Nothing like this instrument is preserved elsewhere. Nothing comparable to it is known.
Professor Michael Edmunds of Cardiff University who led the study of the mechanism said: “This device is just extraordinary, the only thing of its kind. The design is beautiful, the astronomy is exactly right. The way the mechanics are designed just makes your jaw drop. Whoever has done this has done it extremely carefully.” He added: “…in terms of historic and scarcity value, I have to regard this mechanism as being more valuable than the Mona Lisa.”
A new working model of the mysterious 2,000-year-old astronomical calculator, dubbed the Antikythera Device, has been unveiled, incorporating the most recent discoveries announced two years ago by an international team of researchers.

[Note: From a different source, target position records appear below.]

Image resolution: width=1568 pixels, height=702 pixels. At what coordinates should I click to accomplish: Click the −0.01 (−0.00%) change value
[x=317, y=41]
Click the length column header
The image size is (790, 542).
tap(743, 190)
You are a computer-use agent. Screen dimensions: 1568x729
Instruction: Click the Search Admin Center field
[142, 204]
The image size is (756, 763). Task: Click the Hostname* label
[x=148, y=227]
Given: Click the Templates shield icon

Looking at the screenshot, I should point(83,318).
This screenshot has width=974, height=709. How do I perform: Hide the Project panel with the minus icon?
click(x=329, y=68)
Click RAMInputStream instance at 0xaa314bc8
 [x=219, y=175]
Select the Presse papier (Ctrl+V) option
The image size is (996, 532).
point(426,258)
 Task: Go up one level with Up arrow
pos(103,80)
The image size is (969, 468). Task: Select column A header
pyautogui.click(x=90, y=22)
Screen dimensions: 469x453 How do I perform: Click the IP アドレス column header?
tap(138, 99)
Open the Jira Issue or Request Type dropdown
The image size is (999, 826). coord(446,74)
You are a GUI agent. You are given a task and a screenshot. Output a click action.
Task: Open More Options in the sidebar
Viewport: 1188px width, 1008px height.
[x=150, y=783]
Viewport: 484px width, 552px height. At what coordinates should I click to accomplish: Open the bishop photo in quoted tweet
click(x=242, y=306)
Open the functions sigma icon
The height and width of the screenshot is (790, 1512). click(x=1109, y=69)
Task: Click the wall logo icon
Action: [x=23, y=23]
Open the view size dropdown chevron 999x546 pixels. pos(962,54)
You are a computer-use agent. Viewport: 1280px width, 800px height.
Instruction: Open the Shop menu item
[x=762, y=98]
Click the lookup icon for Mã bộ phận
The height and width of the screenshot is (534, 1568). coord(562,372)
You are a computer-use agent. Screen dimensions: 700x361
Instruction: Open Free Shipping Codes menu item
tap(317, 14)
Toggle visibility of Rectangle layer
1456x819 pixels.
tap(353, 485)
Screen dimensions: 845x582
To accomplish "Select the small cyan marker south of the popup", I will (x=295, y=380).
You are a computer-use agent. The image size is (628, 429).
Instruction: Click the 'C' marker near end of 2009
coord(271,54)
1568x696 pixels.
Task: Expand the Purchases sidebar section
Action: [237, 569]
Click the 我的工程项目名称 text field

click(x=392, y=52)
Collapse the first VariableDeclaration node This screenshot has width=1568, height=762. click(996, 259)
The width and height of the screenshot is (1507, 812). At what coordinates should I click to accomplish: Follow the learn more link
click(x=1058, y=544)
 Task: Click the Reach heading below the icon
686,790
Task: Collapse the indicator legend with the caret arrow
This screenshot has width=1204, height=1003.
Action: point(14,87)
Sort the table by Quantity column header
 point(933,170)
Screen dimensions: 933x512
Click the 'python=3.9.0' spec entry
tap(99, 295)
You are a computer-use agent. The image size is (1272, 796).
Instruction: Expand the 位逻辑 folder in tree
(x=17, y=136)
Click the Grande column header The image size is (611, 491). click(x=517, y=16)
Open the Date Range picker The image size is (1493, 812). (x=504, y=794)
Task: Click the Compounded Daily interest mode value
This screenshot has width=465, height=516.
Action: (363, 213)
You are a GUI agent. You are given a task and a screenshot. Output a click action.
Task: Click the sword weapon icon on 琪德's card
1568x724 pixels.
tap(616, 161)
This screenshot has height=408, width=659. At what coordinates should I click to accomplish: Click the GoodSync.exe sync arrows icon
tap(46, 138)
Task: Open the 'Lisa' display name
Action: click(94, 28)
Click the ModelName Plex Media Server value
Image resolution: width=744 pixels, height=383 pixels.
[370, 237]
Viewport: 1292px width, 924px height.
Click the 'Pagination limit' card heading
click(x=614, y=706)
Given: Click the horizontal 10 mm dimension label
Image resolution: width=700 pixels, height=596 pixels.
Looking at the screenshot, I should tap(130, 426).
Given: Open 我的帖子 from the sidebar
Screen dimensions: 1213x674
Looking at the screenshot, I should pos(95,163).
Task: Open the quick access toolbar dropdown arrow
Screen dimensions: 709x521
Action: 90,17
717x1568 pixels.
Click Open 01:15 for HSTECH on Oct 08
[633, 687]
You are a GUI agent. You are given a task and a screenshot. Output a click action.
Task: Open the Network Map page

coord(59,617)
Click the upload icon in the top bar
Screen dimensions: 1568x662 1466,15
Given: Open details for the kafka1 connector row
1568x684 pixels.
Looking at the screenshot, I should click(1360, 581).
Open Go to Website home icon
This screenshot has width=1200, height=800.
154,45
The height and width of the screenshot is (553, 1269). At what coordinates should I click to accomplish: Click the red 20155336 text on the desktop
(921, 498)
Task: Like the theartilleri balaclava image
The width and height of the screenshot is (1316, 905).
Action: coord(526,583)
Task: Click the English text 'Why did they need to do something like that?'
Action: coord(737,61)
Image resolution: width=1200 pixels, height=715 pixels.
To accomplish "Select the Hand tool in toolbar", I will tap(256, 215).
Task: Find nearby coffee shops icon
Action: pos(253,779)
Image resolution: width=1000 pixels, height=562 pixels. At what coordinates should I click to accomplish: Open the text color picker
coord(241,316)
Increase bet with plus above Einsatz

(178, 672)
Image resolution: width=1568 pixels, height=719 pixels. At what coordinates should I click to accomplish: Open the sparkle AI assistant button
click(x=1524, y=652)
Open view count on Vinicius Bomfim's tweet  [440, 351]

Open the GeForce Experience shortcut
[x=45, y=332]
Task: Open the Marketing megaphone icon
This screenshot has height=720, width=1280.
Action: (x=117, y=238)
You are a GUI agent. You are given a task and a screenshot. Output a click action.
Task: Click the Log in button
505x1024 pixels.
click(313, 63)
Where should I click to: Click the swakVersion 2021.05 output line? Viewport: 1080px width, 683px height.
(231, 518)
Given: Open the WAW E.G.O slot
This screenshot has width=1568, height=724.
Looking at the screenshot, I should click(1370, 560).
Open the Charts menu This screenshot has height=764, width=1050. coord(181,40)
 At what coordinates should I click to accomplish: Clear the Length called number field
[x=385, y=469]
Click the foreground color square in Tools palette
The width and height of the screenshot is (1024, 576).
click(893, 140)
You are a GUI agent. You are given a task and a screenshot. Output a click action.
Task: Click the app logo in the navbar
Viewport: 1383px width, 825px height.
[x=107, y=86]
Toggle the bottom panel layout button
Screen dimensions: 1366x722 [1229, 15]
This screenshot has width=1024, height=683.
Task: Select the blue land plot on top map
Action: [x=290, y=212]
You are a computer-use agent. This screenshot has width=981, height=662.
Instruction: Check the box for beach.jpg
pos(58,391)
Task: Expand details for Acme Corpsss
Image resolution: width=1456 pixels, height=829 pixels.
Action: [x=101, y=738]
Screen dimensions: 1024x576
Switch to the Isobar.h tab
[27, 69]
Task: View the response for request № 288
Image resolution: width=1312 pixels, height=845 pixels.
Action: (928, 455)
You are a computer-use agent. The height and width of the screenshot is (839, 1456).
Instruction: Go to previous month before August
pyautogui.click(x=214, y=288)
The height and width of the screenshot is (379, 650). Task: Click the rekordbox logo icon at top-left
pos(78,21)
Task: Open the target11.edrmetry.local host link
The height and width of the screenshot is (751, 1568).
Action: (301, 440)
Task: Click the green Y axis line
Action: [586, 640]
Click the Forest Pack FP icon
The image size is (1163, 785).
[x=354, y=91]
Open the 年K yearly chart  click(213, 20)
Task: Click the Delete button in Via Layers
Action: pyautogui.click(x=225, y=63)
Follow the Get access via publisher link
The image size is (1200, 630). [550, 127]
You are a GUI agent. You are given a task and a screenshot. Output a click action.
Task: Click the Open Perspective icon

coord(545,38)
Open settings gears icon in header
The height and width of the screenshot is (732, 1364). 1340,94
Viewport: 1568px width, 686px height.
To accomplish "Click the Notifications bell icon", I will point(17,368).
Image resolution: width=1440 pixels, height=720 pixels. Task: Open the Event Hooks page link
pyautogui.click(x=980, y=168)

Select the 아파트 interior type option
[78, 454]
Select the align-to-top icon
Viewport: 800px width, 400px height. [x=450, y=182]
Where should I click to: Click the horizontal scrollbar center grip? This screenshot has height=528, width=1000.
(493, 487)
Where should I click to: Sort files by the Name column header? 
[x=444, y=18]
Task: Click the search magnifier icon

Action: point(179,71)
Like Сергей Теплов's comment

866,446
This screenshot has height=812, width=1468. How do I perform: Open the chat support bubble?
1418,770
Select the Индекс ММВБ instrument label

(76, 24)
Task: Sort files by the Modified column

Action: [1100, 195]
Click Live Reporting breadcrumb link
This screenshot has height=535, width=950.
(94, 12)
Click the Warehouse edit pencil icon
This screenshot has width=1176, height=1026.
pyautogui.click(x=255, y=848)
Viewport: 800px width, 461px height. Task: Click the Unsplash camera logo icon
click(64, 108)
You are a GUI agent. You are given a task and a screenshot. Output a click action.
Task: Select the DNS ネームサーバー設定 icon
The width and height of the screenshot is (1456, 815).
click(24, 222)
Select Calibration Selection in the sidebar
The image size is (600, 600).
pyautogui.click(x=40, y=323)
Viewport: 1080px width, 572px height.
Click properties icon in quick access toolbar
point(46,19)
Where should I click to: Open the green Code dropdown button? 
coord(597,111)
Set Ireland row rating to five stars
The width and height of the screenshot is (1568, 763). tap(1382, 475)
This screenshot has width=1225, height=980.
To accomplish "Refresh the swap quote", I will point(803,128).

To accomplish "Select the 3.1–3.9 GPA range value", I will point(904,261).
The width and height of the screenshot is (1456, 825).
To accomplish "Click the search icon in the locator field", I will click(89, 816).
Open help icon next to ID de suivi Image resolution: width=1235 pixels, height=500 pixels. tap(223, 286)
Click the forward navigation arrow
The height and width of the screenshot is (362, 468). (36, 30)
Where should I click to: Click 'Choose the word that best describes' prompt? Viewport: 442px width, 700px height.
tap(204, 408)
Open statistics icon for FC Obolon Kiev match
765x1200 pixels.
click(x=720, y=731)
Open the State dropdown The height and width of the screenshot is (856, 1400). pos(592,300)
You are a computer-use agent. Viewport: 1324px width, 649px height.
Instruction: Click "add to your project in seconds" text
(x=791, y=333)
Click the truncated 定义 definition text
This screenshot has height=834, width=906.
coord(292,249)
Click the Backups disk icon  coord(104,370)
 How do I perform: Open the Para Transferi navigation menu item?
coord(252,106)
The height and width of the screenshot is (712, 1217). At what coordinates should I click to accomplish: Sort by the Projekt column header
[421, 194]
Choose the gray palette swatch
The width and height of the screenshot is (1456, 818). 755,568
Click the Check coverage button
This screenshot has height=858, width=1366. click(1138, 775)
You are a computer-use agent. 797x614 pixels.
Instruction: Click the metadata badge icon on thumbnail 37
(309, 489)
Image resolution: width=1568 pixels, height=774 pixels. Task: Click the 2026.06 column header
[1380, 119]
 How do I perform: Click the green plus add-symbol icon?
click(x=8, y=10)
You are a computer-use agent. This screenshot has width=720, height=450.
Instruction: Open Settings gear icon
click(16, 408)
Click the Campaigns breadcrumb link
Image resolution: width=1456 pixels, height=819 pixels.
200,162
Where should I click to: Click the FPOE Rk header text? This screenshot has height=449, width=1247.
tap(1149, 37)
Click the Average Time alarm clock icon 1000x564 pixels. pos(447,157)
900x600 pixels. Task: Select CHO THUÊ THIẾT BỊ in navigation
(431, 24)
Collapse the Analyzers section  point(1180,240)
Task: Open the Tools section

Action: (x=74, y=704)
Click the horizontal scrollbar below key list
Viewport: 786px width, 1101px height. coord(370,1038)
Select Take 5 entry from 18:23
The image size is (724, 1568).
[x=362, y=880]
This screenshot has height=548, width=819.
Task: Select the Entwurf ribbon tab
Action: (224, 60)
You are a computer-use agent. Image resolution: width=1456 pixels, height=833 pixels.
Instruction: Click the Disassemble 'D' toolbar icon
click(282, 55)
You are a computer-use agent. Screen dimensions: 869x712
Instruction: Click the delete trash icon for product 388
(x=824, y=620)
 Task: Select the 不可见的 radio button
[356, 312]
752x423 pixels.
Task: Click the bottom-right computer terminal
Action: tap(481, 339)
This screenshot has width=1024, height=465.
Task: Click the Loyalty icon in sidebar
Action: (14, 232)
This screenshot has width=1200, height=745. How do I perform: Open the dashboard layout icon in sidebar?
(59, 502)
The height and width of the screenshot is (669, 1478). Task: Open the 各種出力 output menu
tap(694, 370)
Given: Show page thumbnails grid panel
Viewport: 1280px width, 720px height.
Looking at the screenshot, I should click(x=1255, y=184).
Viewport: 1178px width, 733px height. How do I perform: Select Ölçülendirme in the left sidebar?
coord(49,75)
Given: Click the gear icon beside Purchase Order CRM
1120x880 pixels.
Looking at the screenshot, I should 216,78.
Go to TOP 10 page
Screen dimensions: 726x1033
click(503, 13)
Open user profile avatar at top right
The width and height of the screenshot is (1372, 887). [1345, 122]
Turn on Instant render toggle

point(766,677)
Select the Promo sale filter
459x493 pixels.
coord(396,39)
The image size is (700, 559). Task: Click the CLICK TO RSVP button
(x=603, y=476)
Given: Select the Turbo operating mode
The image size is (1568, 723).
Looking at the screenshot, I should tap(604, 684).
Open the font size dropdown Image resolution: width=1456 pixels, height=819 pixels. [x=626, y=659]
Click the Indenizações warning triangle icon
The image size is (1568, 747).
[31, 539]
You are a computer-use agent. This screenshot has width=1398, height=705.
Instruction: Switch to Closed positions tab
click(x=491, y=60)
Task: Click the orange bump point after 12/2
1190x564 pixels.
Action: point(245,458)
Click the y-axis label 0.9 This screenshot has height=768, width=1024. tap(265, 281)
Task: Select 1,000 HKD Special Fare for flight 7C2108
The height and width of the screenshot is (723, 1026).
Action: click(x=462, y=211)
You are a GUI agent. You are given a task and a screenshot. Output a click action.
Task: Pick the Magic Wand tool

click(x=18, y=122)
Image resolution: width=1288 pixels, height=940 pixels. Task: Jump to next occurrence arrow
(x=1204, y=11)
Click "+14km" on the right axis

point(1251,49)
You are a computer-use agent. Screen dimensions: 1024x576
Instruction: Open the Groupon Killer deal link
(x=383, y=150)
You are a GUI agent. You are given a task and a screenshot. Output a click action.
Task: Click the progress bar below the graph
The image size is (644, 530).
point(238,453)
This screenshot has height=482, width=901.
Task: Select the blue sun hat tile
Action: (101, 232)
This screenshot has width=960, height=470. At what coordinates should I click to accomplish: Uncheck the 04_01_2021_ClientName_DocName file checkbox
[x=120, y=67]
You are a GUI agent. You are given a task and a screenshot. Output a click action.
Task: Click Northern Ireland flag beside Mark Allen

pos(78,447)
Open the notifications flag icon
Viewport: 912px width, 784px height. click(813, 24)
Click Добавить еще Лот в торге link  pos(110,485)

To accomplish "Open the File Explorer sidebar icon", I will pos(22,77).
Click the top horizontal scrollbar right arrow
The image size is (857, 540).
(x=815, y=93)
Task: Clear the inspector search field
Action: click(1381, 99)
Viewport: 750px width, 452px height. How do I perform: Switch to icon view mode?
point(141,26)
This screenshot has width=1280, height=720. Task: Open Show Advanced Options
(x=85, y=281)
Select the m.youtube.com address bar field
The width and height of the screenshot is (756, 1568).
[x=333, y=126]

The new model was demonstrated by its creator, former museum curator Michael Wright, who had created an earlier model based on decades of study. He demonstrates how the more complete device works in a video originally created on the New Scientist Website. (It’s part of an update story by Jo Marchant, author of Decoding the Heavens, an account not only of the device itself but also the century-old scientific quest to recover its meaning.)